Generally, if you want to retire earlier than 59.5, you can use the rule of 55. It allows you to withdraw funds from a retirement plan with your current employer with no 10% early withdrawal penalty if you leave your job for any reason in or after the year you turn 55. Certain government workers can start even earlier, at age 50. 

Remember that this exception applies to plans with a current but not former employer. You’re never allowed penalty-free withdrawals before 59.5 from retirement plans with an ex-employer. However, transferring retirement funds from an old job to your current 401(k) or 403(b) may be a workaround.

If you do leave your job to start taking withdrawals before age 59.5, you can always return to work later if you wish. In other words, you’re never forced to stay retired if you use the rule of 55. 

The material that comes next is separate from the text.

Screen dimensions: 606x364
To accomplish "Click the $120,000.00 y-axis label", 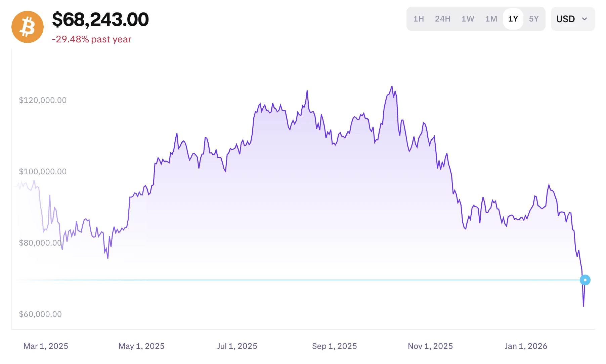I will (43, 100).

Also, note that the rule of 55 doesn’t apply to IRAs. However, you can avoid the 10% early withdrawal penalty if you take distributions as a series of substantially equal periodic payments, known as a SEPP plan. You can begin them at any age and must take payment amounts based on IRS life expectancy tables.

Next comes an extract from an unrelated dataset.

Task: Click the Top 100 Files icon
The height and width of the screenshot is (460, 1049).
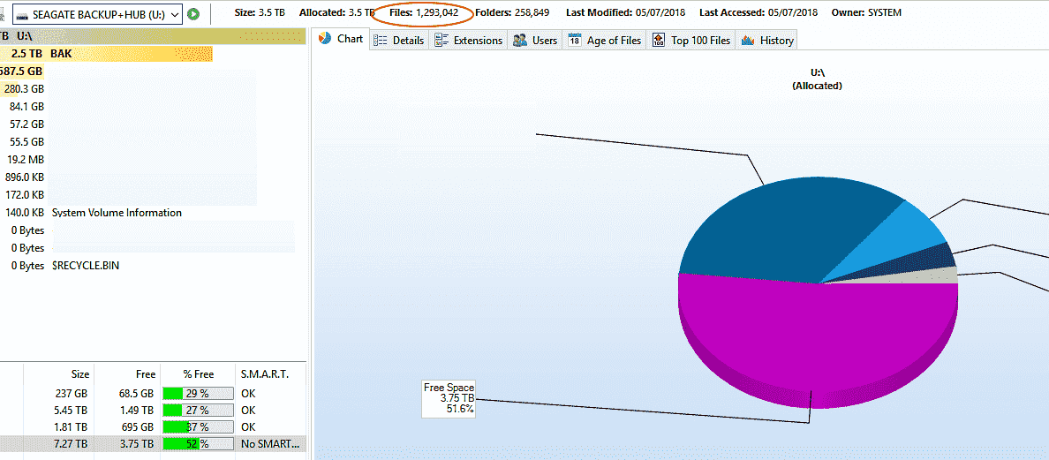Action: point(659,41)
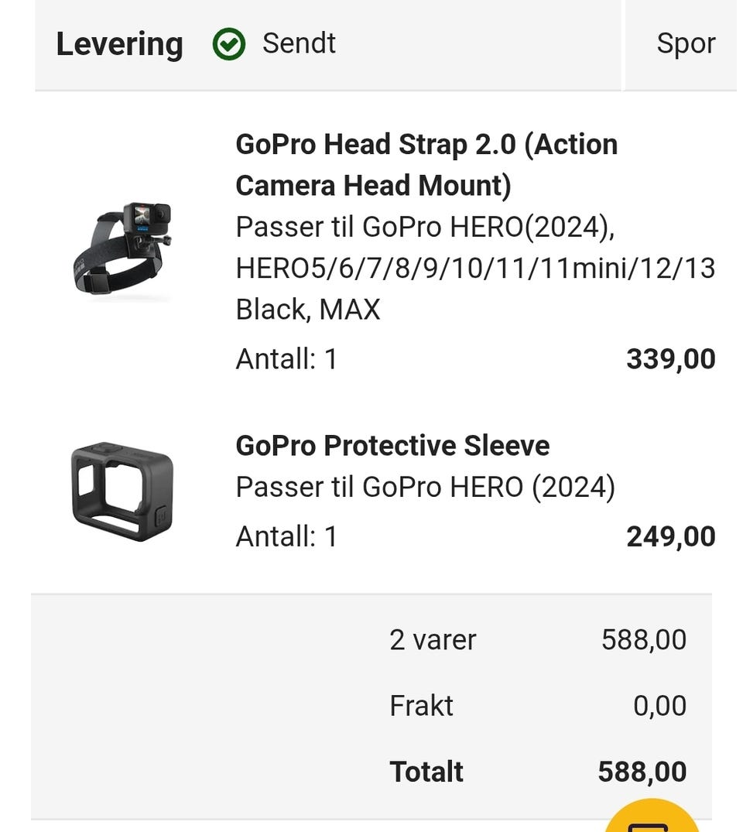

Even though you can take penalty-free distributions after age 59.5, it doesn’t mean you should. The earliest you can claim Social Security retirement benefits is 62. Waiting until your full retirement age or delaying benefits until age 70 means getting a higher monthly payment for life.

Image Credit: Andrii Zastrozhnov/istockphoto.

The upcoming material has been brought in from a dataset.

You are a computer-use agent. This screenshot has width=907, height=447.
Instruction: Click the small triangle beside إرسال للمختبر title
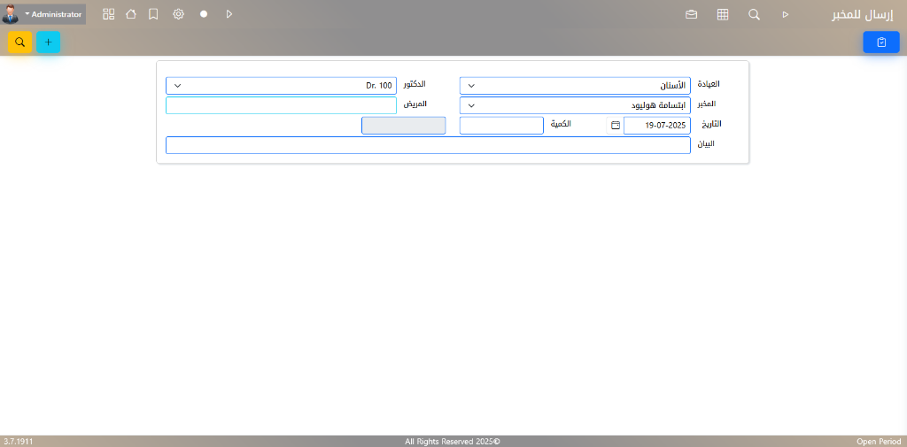click(785, 14)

What Happens to a Health Savings Account (HSA) at Retirement?

If you retire early, remember that Medicare health insurance benefits don’t begin until 65, so you’ll have to purchase your own policy. Michael mentioned having an HSA, which he can use to pay out-of-pocket healthcare costs tax-free. While you can’t use an HSA to pay insurance premiums, you can use it for Medicare expenses after 65.

In addition, after age 65, you can use HSA funds for any reason. While you must pay ordinary income taxes on funds not used for qualified medical expenses, you skip the account’s hefty 20% early withdrawal penalty.